On 16th July 2026, the European Court of Human Rights (ECHR) ruled that Switzerland violated the fundamental rights of two vegans who were not consistently provided with vegan meals while held in detention facilities, confirming that ethical veganism and anti-speciesism are protected philosophical beliefs within Europe.
This court is part of the Council of Europe and not the EU, and therefore Switzerland, a non-EU European country, is also covered by it (as are the UK, Norway and Turkey). The Swiss case started with an animal rights activist being arrested in November 2018 for his direct-action activities and placed in pre-trial detention at Geneva’s Champ-Dollon prison for 11 months. He took the government to court because he was not offered a sufficiently nutritious vegan diet. An appeal was deemed inadmissible by Switzerland’s federal court in June 2020, after which the prisoner’s lawyer took the case to the Strasbourg-based European Court of Human Rights. That is when a former patient at a Swiss psychiatric hospital unit joined the appeal, which was dealt with by the ECHR as it had already accepted the case.
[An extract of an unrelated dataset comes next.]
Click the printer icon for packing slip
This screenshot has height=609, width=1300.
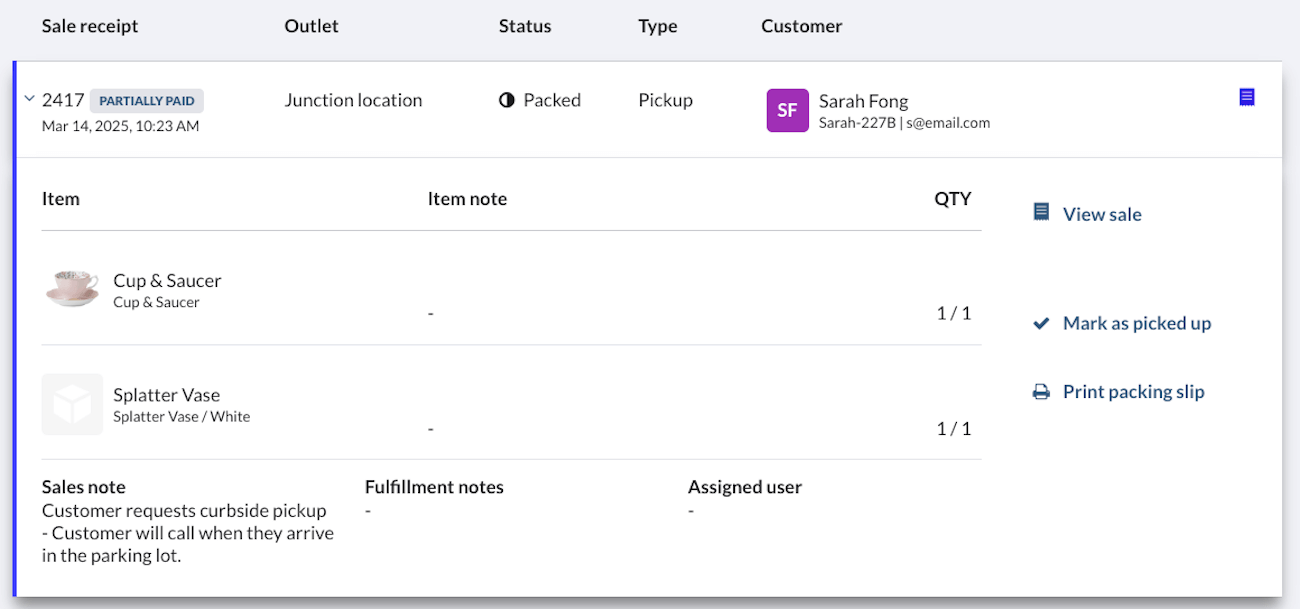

In October 2022, the court asked the Swiss state to consider whether the Geneva prison had violated Article 9 of the European Convention of Human Rights, which states that “everyone has the right to freedom of thought, conscience and religion.” The Court has now confirmed that it did.
The judgment found that the authorities had breached the right to freedom of thought, conscience, and religion, as well as the right to an effective remedy. The paragraph 126 of the judgement states, “In the circumstances of the present case, and having regard to the above comparative research, the Court considers that, faced with the applicants’ consistent and genuine vegan beliefs and their requests for a vegan diet while deprived of liberty, the authorities were under a positive obligation stemming from Article 9 to address those requests in substance and within a clear domestic legal framework. Failing this, it is difficult to consider that the authorities have done what was necessary to strike a fair balance between the competing interests at stake, having regard to the aims mentioned in the second paragraph of Article 9 (see paragraph 118 above). As to the factors to be taken into consideration when examining such requests, they include the applicants’ interest but also any possible organisational, financial or practical constraints for the authorities.”
This case now adds to the other legal cases where veganism has been accepted as a protected characteristic, as has been the case in the UK since 2020, when a judge in Norwich Employment Tribunal first ruled that ethical veganism is a philosophical belief under the Equality Act 2010. The ECHR judges mentioned this case in their written judgement, as well as a 2021 case in Bologna, Italy, that was also influenced by the UK case.